- **READING PASSAGE**
THE GOVERNMENT in London has not done well in getting a grip on Brexit, coronavirus or the looming economic recession. What it does excel at is spinning a good story, and it has certainly done so over the new Trade and Agriculture Commission.

Time may prove me wrong – and I hope it does – but the more that emerges, the more it seems the government has spun its way out of justified criticism that in the pursuit of trade deals beyond the EU it will sacrifice UK food standards.

The government, in its press release announcing the body's membership, persuaded the farm lobby organisations to make positive comments. This could be a tactical error. They need to stick to their line that farming cannot be a casualty in the battle to secure trade deals. They also need to make clear that the EU-27 will, for the foreseeable future, remain the best market for UK food.

They need to make clear that as commission members they are not there to compromise or facilitate trade deals for the government. Their role is to oppose any moves that would open the UK to cheap imports. That will not be easy or popular, but it needs to be done to protect the industry.

Already the issues around this have dropped out of the headlines. The focus has moved solely to hormone treated beef and chlorine washed chicken. That these will be excluded from any trade deal with the US is inevitable. But achieving that is not a victory. These are issues where the US is ready to give ground. The members of the new commission must be ready to fight equally hard for other products and wider principles, despite the government's success in pushing food imports out of the headlines.

- **PROBLEM DETAILS**
Retype the part of the Trade and Agriculture Commission commentary above that begins at the words "Already the issues" and stops after "imports out of the headlines.", keeping every character unchanged.

- **INFORMATION PROVIDED**
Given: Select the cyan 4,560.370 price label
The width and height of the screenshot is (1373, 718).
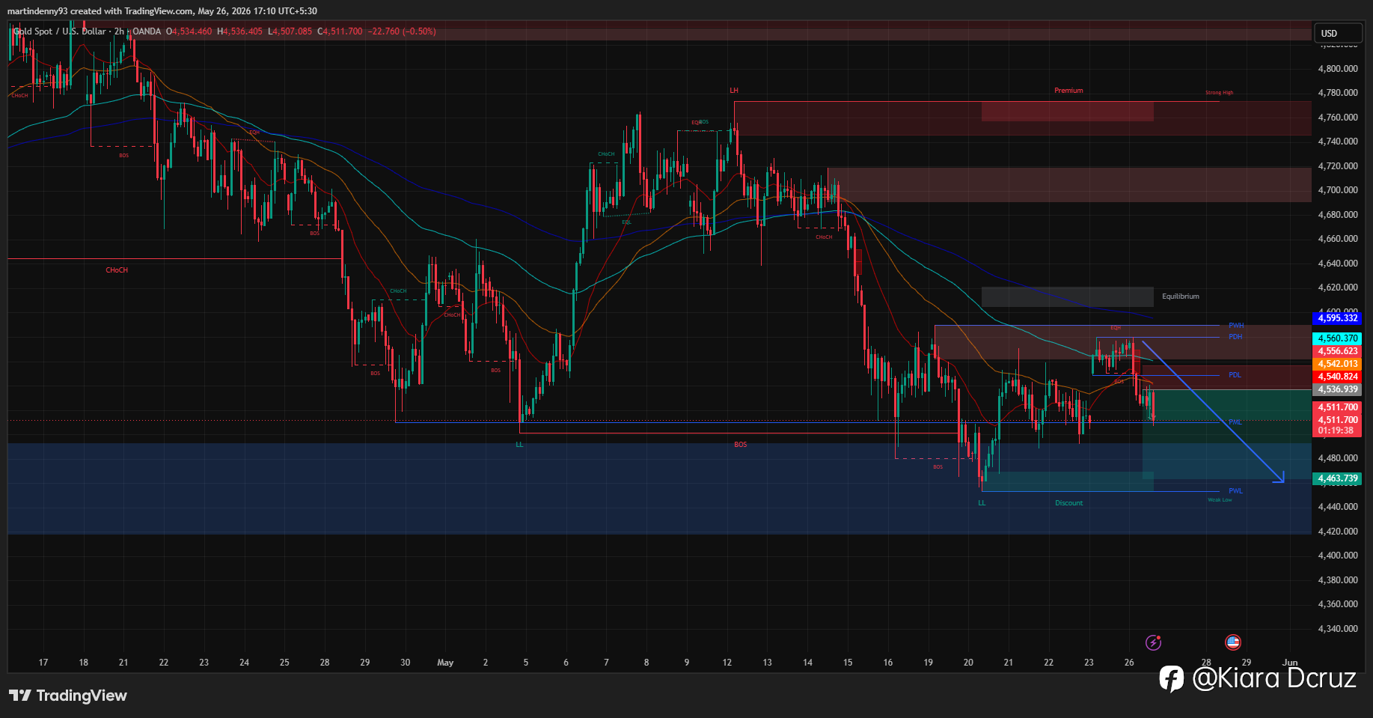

- **RESPONSE FOR THIS EXERCISE**
Already the issues around this have dropped out of the headlines. The focus has moved solely to hormone treated beef and chlorine washed chicken. That these will be excluded from any trade deal with the US is inevitable. But achieving that is not a victory. These are issues where the US is ready to give ground. The members of the new commission must be ready to fight equally hard for other products and wider principles, despite the government's success in pushing food imports out of the headlines.